Dès l’aube de la civilisation, il apparait que les hommes ont tenté en vain d’associer leurs desseins égocentriques dans l’objectif suprême d’édifier un grand village planétaire en s'affranchissant de la Supervision divine. Ainsi, du haut de ce phare illusoire et dérisoire l’homme pouvait s’auto proclamer le maître du monde d’en bas, de son destin comme des éléments, affirmer sa souveraineté naturelle et perpétuelle, mais dans le seul but d’accroitre sa quête insatiable des plaisirs tangibles qu’offre ce monde, de vivre de ses passions : " Il apparait ainsi que l'idée initiale de Nemrod et de sa génération fut de rassembler les hommes en une même contrée, en vue de concentrer leurs efforts collectifs pour la découverte des forces cachées de la nature, dont la mise en valeur serait susceptible de protéger le genre humain contre toutes les calamités et les catastrophes, contre toutes les puissances maléfiques. Les hommes pensèrent que l'organisation collective servirait également de bouclier contre la misère sociale et la guerre, que la possession des secrets de la nature les rendrait indépendants de la providence divine. L'union de toutes les races et de toutes les classes de la société devait leur procurer la liberté vis-à-vis de la divinité omnipotente, et c'était là le but final qu'ils visaient à travers leurs différents objectifs ". (1)

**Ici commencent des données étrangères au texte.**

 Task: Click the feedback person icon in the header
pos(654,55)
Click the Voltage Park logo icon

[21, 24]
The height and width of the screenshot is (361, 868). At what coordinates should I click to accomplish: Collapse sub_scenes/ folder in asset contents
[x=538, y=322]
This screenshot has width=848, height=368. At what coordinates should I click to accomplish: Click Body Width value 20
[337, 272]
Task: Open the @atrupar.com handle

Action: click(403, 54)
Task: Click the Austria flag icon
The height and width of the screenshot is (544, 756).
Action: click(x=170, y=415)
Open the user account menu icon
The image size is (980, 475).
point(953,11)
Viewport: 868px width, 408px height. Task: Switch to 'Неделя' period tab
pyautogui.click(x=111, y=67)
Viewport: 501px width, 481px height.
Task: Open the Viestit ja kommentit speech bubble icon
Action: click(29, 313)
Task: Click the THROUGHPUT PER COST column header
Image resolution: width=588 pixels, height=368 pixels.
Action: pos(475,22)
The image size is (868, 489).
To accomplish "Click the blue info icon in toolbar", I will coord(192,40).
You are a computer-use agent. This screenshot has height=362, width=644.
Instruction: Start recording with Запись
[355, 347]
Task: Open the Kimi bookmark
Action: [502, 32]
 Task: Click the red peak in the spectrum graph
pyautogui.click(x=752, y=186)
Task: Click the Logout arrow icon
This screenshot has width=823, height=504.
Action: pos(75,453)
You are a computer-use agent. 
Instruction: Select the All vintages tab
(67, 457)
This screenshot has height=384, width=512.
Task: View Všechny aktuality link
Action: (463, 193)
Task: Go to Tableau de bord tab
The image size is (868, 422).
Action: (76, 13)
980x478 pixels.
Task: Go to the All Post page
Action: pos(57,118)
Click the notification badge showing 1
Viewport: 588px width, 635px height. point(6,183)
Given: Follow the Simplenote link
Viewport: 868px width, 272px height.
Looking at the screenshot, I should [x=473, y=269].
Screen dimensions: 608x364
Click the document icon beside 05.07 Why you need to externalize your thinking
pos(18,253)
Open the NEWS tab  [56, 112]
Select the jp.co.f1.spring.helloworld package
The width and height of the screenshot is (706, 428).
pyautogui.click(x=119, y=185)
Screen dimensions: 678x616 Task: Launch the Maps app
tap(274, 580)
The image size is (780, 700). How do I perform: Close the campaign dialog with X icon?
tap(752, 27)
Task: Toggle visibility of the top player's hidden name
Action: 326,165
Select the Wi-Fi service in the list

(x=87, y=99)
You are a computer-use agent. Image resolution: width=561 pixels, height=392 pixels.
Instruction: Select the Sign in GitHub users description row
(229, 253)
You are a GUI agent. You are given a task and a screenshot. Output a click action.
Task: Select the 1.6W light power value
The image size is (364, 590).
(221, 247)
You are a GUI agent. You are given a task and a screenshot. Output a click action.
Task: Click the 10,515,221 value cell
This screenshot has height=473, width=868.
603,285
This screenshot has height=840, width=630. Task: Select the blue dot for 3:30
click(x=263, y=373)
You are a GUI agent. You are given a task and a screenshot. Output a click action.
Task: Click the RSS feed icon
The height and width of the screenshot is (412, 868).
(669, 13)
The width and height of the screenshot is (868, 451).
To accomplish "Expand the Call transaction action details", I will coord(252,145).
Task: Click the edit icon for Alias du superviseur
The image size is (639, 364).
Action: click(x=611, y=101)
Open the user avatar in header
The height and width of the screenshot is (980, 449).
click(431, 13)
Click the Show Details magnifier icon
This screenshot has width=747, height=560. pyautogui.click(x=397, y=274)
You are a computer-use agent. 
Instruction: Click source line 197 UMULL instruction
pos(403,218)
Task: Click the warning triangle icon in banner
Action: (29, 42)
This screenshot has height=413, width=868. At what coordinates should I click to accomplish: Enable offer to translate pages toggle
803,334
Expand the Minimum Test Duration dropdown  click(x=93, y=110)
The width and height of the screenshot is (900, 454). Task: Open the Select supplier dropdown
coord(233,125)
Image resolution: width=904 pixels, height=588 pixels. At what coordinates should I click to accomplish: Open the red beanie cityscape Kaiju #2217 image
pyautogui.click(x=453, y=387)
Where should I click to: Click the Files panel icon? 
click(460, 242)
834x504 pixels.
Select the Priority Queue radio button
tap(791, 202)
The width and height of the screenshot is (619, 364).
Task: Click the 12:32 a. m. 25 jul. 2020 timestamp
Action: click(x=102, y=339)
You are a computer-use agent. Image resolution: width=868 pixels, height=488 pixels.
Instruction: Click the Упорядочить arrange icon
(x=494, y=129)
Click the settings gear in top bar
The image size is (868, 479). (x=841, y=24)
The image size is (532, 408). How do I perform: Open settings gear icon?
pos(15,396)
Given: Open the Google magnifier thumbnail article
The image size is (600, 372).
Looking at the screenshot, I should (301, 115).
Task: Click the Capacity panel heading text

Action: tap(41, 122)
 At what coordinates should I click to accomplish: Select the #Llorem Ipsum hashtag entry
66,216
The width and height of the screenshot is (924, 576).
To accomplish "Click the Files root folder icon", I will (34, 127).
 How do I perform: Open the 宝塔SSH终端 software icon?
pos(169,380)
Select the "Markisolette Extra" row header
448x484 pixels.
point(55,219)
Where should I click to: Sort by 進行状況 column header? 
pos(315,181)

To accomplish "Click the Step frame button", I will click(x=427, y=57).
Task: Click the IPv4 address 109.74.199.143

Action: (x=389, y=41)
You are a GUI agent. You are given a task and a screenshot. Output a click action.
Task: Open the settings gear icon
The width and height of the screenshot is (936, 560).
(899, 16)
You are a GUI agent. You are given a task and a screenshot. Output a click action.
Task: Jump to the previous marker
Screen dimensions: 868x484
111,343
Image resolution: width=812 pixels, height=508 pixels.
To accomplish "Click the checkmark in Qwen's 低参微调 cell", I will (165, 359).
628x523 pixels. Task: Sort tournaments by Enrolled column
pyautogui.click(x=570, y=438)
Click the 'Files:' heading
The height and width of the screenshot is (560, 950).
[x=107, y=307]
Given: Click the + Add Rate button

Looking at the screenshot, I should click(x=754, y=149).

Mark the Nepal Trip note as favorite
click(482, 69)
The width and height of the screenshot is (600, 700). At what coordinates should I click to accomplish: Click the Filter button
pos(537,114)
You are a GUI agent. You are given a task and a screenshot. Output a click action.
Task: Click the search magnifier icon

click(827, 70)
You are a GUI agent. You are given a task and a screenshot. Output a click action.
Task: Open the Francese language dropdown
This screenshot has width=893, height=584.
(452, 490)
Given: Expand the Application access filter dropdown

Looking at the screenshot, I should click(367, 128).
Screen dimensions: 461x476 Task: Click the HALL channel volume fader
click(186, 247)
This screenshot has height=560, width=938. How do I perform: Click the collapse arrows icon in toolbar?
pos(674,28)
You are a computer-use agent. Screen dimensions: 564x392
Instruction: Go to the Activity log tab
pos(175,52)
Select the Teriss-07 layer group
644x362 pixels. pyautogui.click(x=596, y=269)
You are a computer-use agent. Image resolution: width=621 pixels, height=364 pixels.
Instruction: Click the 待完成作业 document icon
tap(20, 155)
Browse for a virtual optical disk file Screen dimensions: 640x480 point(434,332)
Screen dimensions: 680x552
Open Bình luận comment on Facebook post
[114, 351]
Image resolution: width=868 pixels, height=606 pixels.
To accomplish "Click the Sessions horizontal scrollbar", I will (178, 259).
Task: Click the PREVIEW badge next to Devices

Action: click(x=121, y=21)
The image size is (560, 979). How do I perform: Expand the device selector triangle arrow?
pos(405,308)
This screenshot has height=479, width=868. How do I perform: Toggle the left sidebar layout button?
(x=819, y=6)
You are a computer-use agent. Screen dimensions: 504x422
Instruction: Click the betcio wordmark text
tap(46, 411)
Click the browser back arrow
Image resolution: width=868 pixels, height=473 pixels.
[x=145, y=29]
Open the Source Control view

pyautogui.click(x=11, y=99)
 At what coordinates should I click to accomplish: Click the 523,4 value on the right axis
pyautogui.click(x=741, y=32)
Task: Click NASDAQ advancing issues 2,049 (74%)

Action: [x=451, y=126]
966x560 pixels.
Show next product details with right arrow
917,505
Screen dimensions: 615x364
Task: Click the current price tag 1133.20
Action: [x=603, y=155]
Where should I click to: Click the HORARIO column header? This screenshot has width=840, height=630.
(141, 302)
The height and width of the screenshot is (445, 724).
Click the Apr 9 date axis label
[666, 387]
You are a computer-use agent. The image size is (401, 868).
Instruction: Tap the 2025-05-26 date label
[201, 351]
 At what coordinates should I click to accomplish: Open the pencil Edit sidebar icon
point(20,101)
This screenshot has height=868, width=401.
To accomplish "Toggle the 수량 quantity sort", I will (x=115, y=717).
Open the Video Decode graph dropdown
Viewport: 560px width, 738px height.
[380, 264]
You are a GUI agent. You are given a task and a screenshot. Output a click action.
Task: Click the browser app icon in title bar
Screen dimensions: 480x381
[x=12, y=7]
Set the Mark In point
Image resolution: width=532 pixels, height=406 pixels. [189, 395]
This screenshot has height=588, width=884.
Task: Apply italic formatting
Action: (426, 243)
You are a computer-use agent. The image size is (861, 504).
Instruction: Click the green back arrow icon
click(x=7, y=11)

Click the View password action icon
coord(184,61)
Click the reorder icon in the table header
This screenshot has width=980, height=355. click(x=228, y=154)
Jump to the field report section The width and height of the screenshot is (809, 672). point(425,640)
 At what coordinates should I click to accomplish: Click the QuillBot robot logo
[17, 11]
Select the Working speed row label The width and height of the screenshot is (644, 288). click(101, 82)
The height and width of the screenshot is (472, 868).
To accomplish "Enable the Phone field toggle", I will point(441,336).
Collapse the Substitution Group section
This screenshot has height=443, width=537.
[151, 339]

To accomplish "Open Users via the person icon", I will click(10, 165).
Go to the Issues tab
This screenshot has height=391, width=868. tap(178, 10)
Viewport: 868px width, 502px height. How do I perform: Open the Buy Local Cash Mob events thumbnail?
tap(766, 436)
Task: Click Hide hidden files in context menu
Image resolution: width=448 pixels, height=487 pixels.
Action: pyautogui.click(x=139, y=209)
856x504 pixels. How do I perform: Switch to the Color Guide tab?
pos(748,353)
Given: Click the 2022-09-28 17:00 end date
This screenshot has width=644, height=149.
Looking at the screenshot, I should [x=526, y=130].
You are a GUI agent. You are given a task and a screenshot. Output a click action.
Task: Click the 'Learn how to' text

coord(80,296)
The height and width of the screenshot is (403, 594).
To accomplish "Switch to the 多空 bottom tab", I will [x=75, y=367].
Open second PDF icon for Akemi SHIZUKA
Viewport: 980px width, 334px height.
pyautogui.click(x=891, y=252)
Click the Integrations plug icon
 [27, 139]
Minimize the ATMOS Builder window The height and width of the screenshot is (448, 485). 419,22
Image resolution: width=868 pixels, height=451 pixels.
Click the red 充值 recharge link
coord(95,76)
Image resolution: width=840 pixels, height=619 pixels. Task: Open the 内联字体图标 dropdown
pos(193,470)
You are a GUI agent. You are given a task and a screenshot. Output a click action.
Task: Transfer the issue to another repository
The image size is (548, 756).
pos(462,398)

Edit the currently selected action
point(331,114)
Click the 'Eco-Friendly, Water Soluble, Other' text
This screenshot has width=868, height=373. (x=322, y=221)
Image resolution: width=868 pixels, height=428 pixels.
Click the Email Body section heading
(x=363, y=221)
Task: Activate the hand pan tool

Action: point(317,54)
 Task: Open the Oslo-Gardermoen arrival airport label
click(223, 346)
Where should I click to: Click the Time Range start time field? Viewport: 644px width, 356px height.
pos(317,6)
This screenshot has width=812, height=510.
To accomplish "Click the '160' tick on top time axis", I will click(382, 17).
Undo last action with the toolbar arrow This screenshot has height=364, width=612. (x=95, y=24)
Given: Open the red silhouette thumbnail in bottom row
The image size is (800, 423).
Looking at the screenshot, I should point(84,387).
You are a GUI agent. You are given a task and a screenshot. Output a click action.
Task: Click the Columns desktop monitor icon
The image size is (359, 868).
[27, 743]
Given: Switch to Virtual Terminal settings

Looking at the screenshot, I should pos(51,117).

De Nemrod à Nabuchodonosor, d’Alexandre le Grand à Octave ou à Napoléon Ier, bien des conquérants, empereurs ou rois, se sont engagés dans ce projet insensé et irréfléchi, dans ce « service étranger » nommé idolâtrie, l’antithèse de la Sainteté, à l’opposé de la volonté divine, pour finalement donner naissance à des nations aux croyances et aspirations antagoniques, jusqu’à admettre culturellement la légalité de l’esclavage de ses semblables. Le récit biblique, dont la portée de chaque mot est éternelle, établit que l’épisode de la Tour de Babel n’était que le prélude à cette idéologie hégémonique, s’inscrivant dans un monde sans partage, sans fin et sans but, dans laquelle les hommes seraient affranchis de la Providence divine, assurés de dominer les éléments. Dans un monde en marche vers un destin obscur et incertain, nourri de guerres et de chimères.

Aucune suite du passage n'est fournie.